「銀行融資が受けられない…」という会社の相談をうかがっているなかで、よくある「問題」と、その「解決策」をお話ししていきます 。
銀行融資が受けられない会社の問題は共通している
「銀行融資が受けられない…」という会社の相談をうかがっているなかで。よくある「問題」がこちらになります ↓
- 銀行の選び方が良くない
- 融資を依頼するタイミングが悪い
- 融資に必要な書類をつくっていない
- ビジネスモデルが銀行に伝わっていない
- 運転資金の金額を銀行に説明できていない
これらは、銀行融資が受けられない…という会社の多くにあてはまるであろう問題です。
というわけで、これらの「問題」について、その「解決策」を含めてお話をしていきます。

[課題] 銀行融資が受けられない会社の問題を扱った上のページ抜粋を、一字一句そのまま全文打ち直してください。 このあとに続く資料は、上のページ抜粋とは関係がありません。

[提供資料]
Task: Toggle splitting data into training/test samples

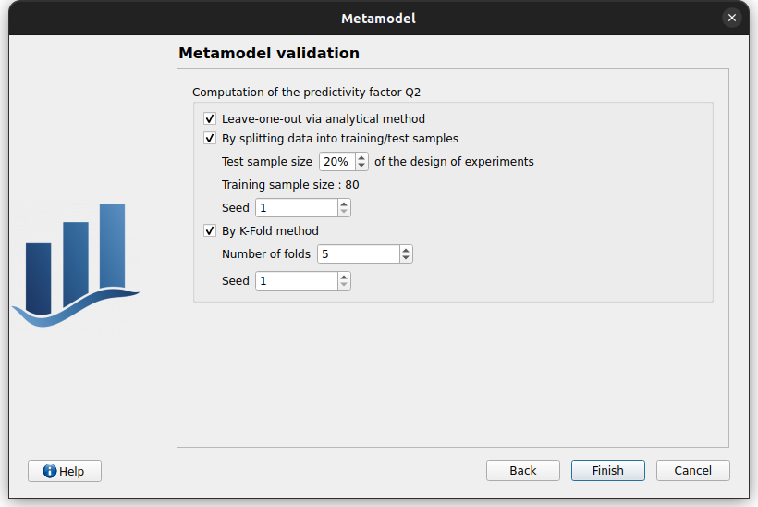Action: pyautogui.click(x=210, y=139)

[課題の解答]
「銀行融資が受けられない…」という会社の相談をうかがっているなかで、よくある「問題」と、その「解決策」をお話ししていきます 。
銀行融資が受けられない会社の問題は共通している
「銀行融資が受けられない…」という会社の相談をうかがっているなかで。よくある「問題」がこちらになります ↓
- 銀行の選び方が良くない
- 融資を依頼するタイミングが悪い
- 融資に必要な書類をつくっていない
- ビジネスモデルが銀行に伝わっていない
- 運転資金の金額を銀行に説明できていない
これらは、銀行融資が受けられない…という会社の多くにあてはまるであろう問題です。
というわけで、これらの「問題」について、その「解決策」を含めてお話をしていきます。